Gors Fawr stone circle (SN135294) stands on a small moor beneath the Preseli Hills.  Gors Fawr in Welsh means ‘great marsh’, and the moor is indeed a wilderness of gorse bushes and reeds with sheep grazing the short turf.  The stones themselves are small almost indistinguishable from the sheep when viewed from afar.   N.P.Figgis (Prehistoric Preseli) says this small stone circle has 16 ‘squat’’ stones, they are of “spotted dolerite (bluestone-type), unspotted dolerite and undetermined rock, all of which occur as local erratics”.


The great jagged rocky outcrop of Carn Meyn crowning the Preseli hills in the distance may be  the focus of the circle  Two stones stand at a distance from the circle, and it is said that these two stones, about 50 feet apart, are aligned on the midwinter sunset, or the midsummer sunrise, but these are assumptions, and Figgis says these two stones may not  directly link back to the Gors Fawr circle but may have another relationship with the patterning of the landscape.

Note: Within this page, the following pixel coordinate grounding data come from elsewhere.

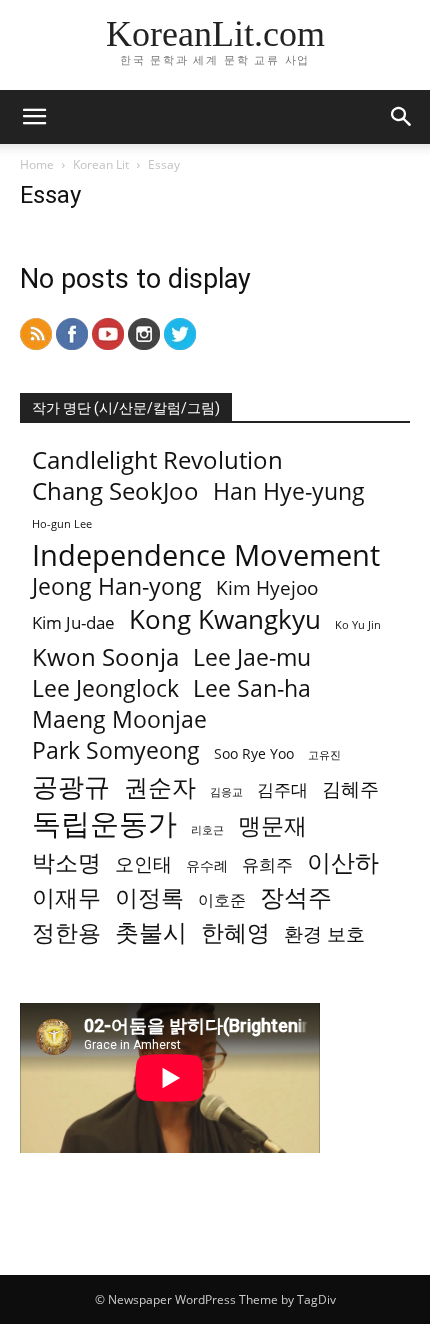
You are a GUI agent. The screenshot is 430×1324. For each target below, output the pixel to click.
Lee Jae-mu (252, 657)
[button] (34, 117)
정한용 (66, 932)
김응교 (226, 792)
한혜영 (235, 932)
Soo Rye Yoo (254, 753)
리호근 (207, 830)
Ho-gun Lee (62, 524)
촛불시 (151, 931)
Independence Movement (206, 555)
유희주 (267, 864)
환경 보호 (324, 934)
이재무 (66, 897)
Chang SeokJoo (115, 490)
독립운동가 (104, 823)
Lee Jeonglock (105, 688)
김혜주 (350, 789)
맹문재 (272, 825)
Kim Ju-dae (73, 622)
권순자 (160, 786)
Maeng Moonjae (119, 719)
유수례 (207, 865)
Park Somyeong (116, 750)
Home (37, 164)
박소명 (66, 862)
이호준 (222, 900)
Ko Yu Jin (358, 625)
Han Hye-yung (289, 491)
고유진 (324, 755)
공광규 (71, 786)
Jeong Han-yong (117, 586)
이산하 (343, 861)
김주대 (282, 789)
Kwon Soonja (105, 656)
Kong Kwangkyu (225, 619)
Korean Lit (101, 164)
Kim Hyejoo (267, 588)
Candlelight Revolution (157, 459)
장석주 (296, 896)
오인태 (143, 864)
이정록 (149, 897)
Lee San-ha (252, 688)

But if you look hard enough you may also see a faint path from the stones  back to the circle,  According to Figgis it is said that at the “beginning of the 20th century an Avenue was said to lead back to the circle“, there are traces still but this could be imagination working overtime.  The southernmost stone of the circle is said to line up midpoint through the two stones to the outcrop of Carn Meyn; presumed home and quarry of the Stonehenge bluestones, though this has not been proved either way and remains a great source of academic conflict.

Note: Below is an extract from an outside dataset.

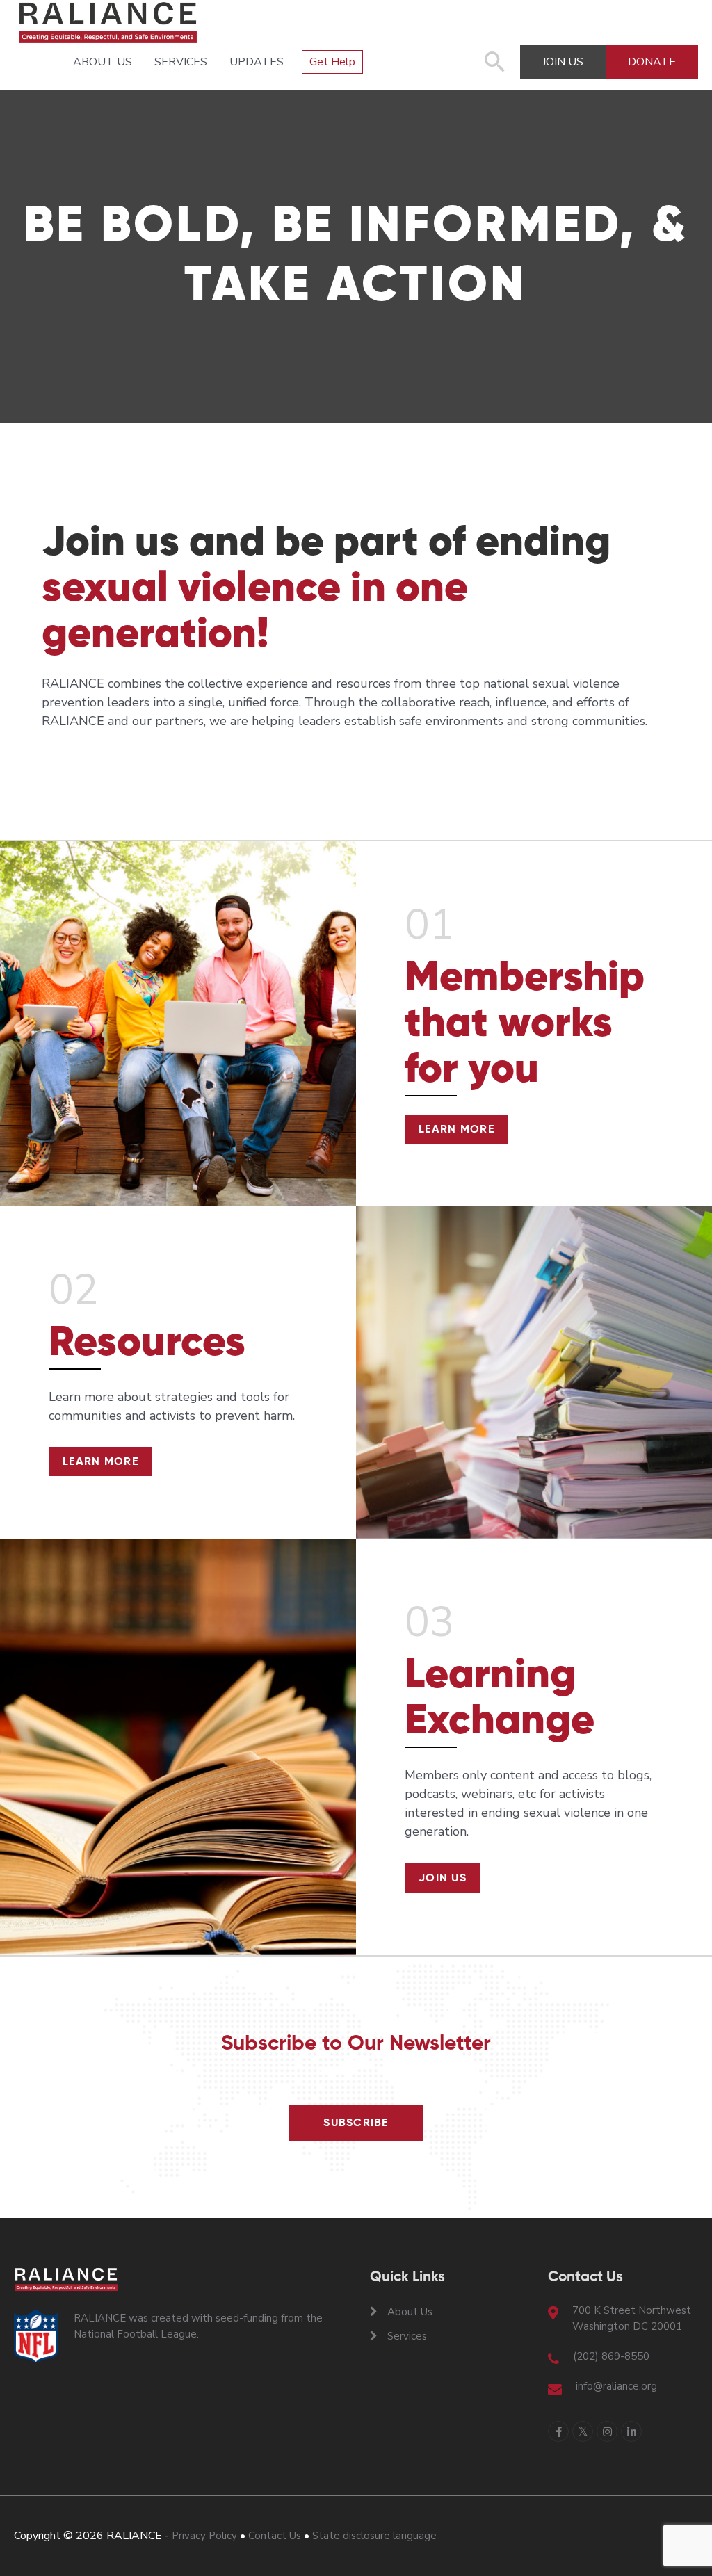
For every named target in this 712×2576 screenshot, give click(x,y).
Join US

What else lies on this moor, well there is the bluestone brought down by helicopter in 1980, it stands surrounded by smaller stones and can be found on the other side of the moor, near to the parking area (SN 127 308)  that is at the beginning of the track way that will lead you to the Carn Meyn outcrop.

This track way meanders over the hummocky moorland grasses, hidden streams and small rocky outcrops with sheep and horses as your only companions.   When you reach the first ridge, look down to your left for the ‘horseshoe’ settings of stones called Bedd Arthur that is similar to the settings of stones within the Stonehenge circle. Photographs of Bedd Arthur can be seen on The Modern Antiquarian here.

Perhaps finally mention should be made of the memorial stone to Waldo Williams, he is said to be one of the finest 20th century Welsh language poets who spent his childhood in the village of Mynachlog-ddu which is just a couple of miles south from Gors fawr.  The plaque is ugly on the stone, but is a reminder of where he grew up and what influenced his poetry, his most famous translated poem ‘Two Fields’ echoes the sombre feel of the Welsh landscape. 

The poem is given in full, for it captures the essence of the timelessness of the landscape, we cannot know for sure whether the bluestones were taken to Stonehenge, only that the great high ridgeway of the Presili hills would be the travelling place of the Neolithic people from Ireland down to the far west.

ref; N.P.Figgis – Prehistoric Preseli (a field guide) ISBN 1 89979306 2.  An essential book for discovering the prehistory of the Preseli Hills and surrounding district.

Two Fields By Waldo Williams

Those fields – I’ve walked across them – they are
Extraordinary fields, though inaccessible to the seeker
After transcendence this is no loss for the page
Holds them in view and they extend into the margins
Between field hedges and the nets of the Hunter

In many places and times where time
Is arrested and held captive by a tether
Of stillness long enough to feel chastened by silence.
Sunlight touches a wall on a summer afternoon,
Shadows enclose a moment which passes from forever

To forever: Such blessings are felt to be precious.
But hearing beyond them voices calling in a common
Tongue of work and worship echoing through centuries,
And knowing that they witness this moment
When all is still, so that being alone

Is to be with them, resonates beyond solitude.
Voices heard in the echoes of whistling lapwings
Tremble to life over empty meadows; each hand,
Each tongue unique in the passing of time yet fused
In a moment making one of many things.